What is being asked = In the passage on the 1683 siege of Vienna below, output the stretch from "Mustafa’s army arrived" through "Germany and Poland." word for word.

Reading text =
============
On the way to Vienna, the jihadi-inspired army raped and pillaged, as did many armies of the day. When they reached Perchtoldsdorf, Austria, on the way to Vienna, Mustafa offered the city the chance to surrender in exchange for the safety of the city’s inhabitants. The city surrendered, and Mustafa’s jihadis immediately sacked it.

Mustafa’s army arrived at the gates of Vienna on July 14, 1683, and demanded immediate surrender in exchange for safe passage for all the soldiers and citizens. However, the Viennese had heard about the slaughter at Perchtoldsdorf, and they had no intentions of surrendering.


Map of Vienna, 1683 By Giovanni Giacomo de Rossi, public domain

Map of Vienna, 1683
By Giovanni Giacomo de Rossi, public domain


Estimates of the size of Mustafa’s forces vary widely depending on the sources. If we count the Tartar cavalry that joined Mustafa en-route to Vienna, it’s likely that he had approximately 190,000 troops at his disposal. Vienna had a garrison of 15,000 professional soldiers and 8,500 volunteers to defend the city. Also, further west, the Duke of Lorraine’s supporting force of 20,000 troops awaited reinforcements from Germany and Poland.

Based on the numbers of troops each side had on July 14, it seems that the Ottomans should have had an easy victory at hand, but when we consider the artillery that each side had, we discover why the Ottomans didn’t snatch a quick victory as soon as they arrived at Vienna. The Ottomans had 149 cannons ranging from light to medium size. The Viennese garrison had 370 cannons of medium to large size. The Viennese advantage in artillery was multiplied by the fact that they were in well-constructed battlements, whereas the Ottomans had no real defensive cover from which to conduct an artillery duel.

Mustafa was unaware that Poland and Germany were already sending a relief force to Vienna. Supremely confident in his position, he avoided an outright artillery duel and began mining operations to tunnel under the city walls. Mustafa hoped that after undermining and blowing up a significant segment of Vienna’s defensive walls, a portion of his vastly superior forces could rush the city. It was a reasonable plan, but it required time.
============
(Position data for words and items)

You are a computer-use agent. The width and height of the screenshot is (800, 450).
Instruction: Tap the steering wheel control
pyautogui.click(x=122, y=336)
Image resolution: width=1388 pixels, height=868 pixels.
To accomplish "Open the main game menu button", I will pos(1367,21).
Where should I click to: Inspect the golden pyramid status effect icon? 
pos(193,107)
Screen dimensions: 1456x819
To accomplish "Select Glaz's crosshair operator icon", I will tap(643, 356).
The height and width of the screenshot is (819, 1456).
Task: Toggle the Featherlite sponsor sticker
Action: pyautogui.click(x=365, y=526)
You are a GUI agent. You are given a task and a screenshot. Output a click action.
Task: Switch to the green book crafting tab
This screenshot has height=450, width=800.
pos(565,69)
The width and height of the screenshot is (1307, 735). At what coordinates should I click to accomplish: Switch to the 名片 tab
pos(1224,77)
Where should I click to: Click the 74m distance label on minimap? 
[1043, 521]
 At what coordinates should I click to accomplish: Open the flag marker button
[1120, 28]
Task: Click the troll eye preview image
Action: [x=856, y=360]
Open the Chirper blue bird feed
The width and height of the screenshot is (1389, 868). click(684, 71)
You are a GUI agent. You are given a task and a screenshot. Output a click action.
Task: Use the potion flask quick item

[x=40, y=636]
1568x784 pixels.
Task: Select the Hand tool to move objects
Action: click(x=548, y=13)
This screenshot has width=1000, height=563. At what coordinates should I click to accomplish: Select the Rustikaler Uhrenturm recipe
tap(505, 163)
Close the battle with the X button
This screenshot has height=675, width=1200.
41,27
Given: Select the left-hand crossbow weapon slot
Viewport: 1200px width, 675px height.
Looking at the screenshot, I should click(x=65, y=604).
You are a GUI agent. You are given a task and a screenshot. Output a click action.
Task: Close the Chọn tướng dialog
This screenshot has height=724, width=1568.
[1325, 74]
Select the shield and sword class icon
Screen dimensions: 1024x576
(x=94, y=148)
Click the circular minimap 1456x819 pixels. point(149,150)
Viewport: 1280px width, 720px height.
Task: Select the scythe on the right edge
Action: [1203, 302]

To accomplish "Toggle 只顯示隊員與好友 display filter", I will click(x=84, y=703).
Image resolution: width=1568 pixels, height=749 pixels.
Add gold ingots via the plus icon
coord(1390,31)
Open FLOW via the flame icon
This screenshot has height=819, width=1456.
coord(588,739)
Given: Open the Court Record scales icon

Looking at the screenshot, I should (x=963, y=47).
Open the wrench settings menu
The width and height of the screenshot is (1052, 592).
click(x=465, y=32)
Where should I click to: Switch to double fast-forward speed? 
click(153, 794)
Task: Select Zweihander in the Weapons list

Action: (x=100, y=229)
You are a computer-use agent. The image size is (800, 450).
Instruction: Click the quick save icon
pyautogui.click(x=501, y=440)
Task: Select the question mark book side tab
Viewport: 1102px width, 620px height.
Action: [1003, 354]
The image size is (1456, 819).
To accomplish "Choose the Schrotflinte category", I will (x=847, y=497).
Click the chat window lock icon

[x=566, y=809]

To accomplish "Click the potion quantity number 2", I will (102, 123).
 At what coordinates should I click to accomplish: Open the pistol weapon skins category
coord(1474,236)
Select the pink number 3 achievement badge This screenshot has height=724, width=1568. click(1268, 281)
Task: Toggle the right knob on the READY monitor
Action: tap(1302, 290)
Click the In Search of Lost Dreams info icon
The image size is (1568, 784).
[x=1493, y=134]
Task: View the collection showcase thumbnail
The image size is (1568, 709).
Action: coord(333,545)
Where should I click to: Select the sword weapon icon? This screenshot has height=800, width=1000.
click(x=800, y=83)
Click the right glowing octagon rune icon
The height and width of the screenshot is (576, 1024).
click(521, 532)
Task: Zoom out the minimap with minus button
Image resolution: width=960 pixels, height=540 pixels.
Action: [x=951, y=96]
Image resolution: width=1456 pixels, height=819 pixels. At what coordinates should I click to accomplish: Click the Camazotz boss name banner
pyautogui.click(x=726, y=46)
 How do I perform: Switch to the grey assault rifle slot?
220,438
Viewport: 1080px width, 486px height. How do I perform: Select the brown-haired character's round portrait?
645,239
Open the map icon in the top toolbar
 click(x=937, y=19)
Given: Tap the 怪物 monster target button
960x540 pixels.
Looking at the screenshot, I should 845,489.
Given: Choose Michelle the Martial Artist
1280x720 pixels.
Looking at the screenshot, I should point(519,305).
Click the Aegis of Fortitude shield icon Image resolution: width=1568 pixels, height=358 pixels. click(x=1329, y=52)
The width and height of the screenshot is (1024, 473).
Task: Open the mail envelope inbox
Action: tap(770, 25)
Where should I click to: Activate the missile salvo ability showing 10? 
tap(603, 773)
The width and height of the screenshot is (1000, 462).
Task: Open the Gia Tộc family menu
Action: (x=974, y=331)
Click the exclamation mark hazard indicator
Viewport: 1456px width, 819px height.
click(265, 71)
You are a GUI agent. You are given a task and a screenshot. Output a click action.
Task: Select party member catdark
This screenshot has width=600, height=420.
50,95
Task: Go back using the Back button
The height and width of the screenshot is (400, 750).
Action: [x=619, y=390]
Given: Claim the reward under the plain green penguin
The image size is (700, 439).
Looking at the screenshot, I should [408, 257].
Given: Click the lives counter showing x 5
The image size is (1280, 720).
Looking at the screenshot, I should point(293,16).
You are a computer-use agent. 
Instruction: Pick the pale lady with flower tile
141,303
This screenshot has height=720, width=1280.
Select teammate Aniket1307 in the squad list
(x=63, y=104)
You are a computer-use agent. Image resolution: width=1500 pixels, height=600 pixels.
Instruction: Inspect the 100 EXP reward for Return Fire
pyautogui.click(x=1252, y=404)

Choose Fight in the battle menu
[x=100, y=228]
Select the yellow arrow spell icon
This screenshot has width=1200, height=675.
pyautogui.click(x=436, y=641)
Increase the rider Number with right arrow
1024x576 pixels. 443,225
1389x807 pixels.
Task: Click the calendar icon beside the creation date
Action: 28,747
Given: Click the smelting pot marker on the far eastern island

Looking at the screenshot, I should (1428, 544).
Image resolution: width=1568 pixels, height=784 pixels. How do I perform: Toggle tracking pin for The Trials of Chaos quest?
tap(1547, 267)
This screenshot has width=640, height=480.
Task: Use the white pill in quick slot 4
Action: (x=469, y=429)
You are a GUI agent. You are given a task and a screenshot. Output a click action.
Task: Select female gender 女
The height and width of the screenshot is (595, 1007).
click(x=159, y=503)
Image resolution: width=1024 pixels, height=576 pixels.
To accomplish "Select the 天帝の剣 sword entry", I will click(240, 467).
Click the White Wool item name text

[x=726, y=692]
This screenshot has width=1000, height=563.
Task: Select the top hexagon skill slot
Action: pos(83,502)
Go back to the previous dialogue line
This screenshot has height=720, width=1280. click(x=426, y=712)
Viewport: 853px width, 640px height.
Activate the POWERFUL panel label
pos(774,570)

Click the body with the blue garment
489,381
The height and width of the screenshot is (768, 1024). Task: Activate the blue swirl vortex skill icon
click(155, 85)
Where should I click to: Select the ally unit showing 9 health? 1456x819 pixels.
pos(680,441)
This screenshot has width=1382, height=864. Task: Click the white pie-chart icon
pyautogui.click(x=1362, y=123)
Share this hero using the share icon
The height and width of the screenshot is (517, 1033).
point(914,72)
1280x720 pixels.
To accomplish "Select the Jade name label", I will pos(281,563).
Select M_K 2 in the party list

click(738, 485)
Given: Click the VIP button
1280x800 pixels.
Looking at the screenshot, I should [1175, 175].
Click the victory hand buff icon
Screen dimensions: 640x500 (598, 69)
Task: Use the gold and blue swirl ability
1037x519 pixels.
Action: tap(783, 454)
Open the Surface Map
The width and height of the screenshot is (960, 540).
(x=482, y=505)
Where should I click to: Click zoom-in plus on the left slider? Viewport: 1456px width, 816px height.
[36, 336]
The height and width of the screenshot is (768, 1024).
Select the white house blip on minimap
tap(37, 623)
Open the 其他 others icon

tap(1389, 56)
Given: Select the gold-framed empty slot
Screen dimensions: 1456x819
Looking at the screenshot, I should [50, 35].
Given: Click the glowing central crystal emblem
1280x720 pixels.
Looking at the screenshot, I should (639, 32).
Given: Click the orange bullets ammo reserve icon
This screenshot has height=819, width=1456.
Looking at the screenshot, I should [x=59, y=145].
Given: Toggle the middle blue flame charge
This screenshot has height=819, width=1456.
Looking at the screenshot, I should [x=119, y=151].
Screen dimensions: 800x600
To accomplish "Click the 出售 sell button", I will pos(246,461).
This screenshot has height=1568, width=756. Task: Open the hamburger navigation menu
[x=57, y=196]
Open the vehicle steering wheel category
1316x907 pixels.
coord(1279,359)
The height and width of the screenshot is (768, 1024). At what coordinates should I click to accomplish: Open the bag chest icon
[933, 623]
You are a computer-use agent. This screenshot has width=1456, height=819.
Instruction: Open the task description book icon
============
Exercise answer =
Mustafa’s army arrived at the gates of Vienna on July 14, 1683, and demanded immediate surrender in exchange for safe passage for all the soldiers and citizens. However, the Viennese had heard about the slaughter at Perchtoldsdorf, and they had no intentions of surrendering.


Map of Vienna, 1683 By Giovanni Giacomo de Rossi, public domain

Map of Vienna, 1683
By Giovanni Giacomo de Rossi, public domain


Estimates of the size of Mustafa’s forces vary widely depending on the sources. If we count the Tartar cavalry that joined Mustafa en-route to Vienna, it’s likely that he had approximately 190,000 troops at his disposal. Vienna had a garrison of 15,000 professional soldiers and 8,500 volunteers to defend the city. Also, further west, the Duke of Lorraine’s supporting force of 20,000 troops awaited reinforcements from Germany and Poland.